Ed ecco, con l’intesa separata del 2009 tra Cisl, Uil, Ugl e imprenditori, con la scelta Fiat di uscire dal contratto nazionale, l’inizio di quel terremoto nel sistema dei contratti di lavoro. Anche se finora non c’è stato un effetto di trascinamento. Salvare il contratto nazionale, osserva Carrieri, è utile anche per le imprese: è un argine per evitare la concorrenza al ribasso tra gli imprenditori. E’ necessario però “ripensarlo, ridisegnarlo, alleggerirlo”. Anche perché è sottoposto a un’erosione: ad esempio si sono aperti varchi alla contrattazione individuale. Il rischio è quello “di un progressivo svuotamento che lo renda formalmente vigente ma sempre più simile a un guscio vuoto”.
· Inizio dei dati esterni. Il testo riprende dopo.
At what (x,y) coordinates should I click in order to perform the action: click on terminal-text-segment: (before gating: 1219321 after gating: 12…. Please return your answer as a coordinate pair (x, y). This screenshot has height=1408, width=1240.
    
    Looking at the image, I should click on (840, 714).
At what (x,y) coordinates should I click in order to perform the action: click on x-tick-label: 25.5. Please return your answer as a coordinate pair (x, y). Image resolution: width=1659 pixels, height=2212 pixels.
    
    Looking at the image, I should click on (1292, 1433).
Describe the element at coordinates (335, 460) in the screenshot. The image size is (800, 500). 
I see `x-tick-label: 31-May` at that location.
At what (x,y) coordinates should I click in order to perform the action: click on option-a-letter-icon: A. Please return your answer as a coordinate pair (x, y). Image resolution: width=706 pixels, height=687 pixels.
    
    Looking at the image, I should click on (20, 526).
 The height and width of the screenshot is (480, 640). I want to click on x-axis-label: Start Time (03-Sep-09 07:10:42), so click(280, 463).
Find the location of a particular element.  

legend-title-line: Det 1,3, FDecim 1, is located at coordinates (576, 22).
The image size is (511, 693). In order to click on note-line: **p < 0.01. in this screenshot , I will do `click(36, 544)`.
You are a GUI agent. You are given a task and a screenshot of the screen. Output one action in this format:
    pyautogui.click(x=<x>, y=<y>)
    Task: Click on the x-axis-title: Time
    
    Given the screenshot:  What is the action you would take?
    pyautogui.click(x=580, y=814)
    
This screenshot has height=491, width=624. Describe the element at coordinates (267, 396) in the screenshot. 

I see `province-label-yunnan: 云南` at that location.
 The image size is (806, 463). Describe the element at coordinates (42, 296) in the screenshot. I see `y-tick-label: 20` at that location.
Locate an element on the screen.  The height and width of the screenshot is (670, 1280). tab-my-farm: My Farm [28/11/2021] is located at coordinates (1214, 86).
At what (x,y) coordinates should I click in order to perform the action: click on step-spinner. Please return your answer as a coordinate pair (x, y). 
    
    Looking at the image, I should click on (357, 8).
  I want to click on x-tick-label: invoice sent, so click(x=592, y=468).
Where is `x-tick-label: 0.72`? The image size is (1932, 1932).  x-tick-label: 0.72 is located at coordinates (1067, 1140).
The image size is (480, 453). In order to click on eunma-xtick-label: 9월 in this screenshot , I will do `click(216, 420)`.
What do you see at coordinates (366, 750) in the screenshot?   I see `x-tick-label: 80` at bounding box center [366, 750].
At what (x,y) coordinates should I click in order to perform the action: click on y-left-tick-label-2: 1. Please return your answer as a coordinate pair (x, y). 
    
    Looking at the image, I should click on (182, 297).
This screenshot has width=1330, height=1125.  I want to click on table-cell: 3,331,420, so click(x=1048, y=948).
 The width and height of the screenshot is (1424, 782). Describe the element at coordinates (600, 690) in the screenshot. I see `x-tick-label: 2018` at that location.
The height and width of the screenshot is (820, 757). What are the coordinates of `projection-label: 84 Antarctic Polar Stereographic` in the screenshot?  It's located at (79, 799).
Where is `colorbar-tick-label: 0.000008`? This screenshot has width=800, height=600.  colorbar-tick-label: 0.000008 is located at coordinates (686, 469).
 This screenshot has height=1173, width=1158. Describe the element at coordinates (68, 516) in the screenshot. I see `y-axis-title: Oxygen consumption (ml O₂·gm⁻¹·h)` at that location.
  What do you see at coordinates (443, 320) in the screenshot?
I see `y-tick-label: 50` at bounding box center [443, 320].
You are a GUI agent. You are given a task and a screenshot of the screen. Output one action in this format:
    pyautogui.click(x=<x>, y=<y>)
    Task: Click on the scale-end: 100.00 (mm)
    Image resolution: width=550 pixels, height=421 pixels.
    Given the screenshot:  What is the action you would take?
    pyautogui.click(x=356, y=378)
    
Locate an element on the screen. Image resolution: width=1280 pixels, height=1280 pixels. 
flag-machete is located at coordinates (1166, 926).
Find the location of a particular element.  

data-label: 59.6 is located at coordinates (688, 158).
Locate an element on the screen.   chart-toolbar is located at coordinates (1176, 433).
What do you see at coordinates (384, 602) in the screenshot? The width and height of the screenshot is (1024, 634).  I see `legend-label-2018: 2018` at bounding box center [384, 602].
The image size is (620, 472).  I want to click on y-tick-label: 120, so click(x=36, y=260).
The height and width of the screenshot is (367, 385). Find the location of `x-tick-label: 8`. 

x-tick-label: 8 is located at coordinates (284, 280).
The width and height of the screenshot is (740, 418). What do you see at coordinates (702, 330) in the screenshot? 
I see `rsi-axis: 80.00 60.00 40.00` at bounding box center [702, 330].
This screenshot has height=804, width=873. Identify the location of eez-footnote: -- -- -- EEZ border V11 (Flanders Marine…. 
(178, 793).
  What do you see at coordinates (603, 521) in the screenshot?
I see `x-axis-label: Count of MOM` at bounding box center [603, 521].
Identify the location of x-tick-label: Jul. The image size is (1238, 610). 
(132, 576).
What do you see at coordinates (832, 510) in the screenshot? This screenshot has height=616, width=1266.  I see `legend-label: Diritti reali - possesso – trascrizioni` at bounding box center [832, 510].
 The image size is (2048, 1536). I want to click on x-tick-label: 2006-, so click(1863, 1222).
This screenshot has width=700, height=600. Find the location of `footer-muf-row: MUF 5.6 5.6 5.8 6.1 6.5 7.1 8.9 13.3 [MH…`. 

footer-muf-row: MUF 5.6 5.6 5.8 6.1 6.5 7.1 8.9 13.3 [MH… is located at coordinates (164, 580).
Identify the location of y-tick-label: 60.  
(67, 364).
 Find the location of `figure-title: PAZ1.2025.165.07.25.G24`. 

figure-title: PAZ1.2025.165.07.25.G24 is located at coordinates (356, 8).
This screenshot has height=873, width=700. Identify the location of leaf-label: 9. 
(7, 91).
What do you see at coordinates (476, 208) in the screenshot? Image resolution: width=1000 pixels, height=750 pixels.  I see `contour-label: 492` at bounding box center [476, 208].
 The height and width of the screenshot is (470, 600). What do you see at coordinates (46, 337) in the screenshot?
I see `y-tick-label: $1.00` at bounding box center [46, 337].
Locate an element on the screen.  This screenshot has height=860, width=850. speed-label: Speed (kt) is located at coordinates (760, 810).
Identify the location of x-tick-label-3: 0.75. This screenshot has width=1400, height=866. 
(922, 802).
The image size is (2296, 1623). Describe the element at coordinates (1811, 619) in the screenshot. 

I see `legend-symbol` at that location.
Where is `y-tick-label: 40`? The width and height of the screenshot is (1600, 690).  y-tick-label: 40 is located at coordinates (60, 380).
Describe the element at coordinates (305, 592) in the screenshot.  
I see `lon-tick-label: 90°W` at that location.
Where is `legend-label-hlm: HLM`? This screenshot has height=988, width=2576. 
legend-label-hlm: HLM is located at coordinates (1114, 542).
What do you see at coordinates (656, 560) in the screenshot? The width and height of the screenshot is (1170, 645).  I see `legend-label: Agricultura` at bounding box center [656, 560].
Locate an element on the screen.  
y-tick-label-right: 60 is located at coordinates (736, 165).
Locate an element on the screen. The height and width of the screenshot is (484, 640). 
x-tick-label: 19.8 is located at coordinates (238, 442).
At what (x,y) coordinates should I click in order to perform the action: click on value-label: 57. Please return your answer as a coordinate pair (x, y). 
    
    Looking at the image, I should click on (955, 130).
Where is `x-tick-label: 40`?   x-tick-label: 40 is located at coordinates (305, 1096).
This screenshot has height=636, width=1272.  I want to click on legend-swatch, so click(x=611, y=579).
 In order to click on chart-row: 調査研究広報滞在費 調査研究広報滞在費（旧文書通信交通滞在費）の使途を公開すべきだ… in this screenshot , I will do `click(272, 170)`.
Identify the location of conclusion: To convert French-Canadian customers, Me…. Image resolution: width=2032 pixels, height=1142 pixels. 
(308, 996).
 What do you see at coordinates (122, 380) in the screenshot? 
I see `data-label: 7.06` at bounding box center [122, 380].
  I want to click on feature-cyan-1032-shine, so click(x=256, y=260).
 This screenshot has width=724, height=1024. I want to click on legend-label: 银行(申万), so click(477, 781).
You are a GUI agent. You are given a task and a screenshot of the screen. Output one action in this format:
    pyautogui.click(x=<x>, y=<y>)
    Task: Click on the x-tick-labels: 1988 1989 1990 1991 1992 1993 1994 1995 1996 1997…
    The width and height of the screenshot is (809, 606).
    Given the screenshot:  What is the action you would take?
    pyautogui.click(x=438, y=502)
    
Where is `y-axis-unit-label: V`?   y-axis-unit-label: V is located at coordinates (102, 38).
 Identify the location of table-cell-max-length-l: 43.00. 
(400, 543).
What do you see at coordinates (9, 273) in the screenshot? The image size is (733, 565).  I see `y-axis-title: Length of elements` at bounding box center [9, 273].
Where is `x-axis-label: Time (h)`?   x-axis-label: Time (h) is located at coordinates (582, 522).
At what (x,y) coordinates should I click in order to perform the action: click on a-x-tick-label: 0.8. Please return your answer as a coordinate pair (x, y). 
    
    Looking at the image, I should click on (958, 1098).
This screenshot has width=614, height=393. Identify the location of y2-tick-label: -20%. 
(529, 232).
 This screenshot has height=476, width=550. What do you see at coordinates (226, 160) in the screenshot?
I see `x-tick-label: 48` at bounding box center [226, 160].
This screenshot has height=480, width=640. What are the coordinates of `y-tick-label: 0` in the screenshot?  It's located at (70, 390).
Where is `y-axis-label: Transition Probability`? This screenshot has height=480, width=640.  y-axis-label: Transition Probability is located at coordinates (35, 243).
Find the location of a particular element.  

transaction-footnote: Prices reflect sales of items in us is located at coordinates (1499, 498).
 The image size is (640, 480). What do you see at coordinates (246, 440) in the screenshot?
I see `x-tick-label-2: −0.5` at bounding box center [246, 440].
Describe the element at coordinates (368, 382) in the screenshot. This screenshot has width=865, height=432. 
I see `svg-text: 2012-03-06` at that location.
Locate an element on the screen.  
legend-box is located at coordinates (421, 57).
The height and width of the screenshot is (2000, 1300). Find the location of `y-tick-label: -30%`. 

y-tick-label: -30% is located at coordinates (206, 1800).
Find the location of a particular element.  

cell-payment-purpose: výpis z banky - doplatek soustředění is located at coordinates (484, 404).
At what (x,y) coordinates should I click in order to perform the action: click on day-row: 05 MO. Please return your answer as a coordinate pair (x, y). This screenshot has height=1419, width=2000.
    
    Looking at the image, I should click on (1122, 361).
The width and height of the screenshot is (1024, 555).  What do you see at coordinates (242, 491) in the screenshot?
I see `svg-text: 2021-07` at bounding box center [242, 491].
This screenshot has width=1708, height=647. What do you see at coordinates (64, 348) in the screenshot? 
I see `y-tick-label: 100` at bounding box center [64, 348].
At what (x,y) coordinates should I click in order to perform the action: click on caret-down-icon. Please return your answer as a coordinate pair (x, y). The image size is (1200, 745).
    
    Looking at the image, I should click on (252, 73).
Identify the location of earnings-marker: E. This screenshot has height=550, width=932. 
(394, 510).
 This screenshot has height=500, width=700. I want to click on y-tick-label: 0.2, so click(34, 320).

Le indicazioni sulle nuove regole possibili sono, per molti aspetti, in sintonia con quanto la Cgil ha varato in questi giorni col suo “progetto crescita”. Carrieri ad esempio suggerisce di definire uno spazio appropriato per i contratti decentrati, evitando di drammatizzare la questione delle deroghe per allargare il raggio di copertura. Altre regole riguardano la rappresentatività dei sindacati onde pervenire ad una “democrazia decidente”. E’ quella che Carrieri chiama una regolazione postfordista, alternativa a quella liberista e anche a quella, considerata insoddisfacente, praticata nei tentativi del governo Prodi. Un libro utile che può accompagnare la discussione nella Cgil.
E’ bene sottolineare come il recente documento approvato dal Comitato Direttivo, non dice solo che i nuovi Contratti “dovranno essere meno prescrittivi”. Passaggio che ha suscitato qualche scandalo. Appare ben più importante la scelta di rendere più forte e incisivo il ruolo delle rappresentanze aziendali. Un ruolo sempre respinto nel passato dalle controparti imprenditoriali. Così si auspica una contrattazione propositiva (spesso dimenticata) sulle reali condizioni di lavoro e non solo sulle componenti salariali come il premio di risultato. Nonché l’introduzione di regole per le forme precarie e atipiche di lavoro.
Certo la parola d’ordine non è il contratto nazionale non si tocca (così come a suo tempo non si disse “la scala mobile non si tocca”). E’ il tentativo di formulare un’alternativa ai problemi reali di un contratto nazionale che, come ha spiegato Carrieri, ha bisogno di essere rinnovato. Un’alternativa a chi invece intende renderlo lentamente un guscio vuoto.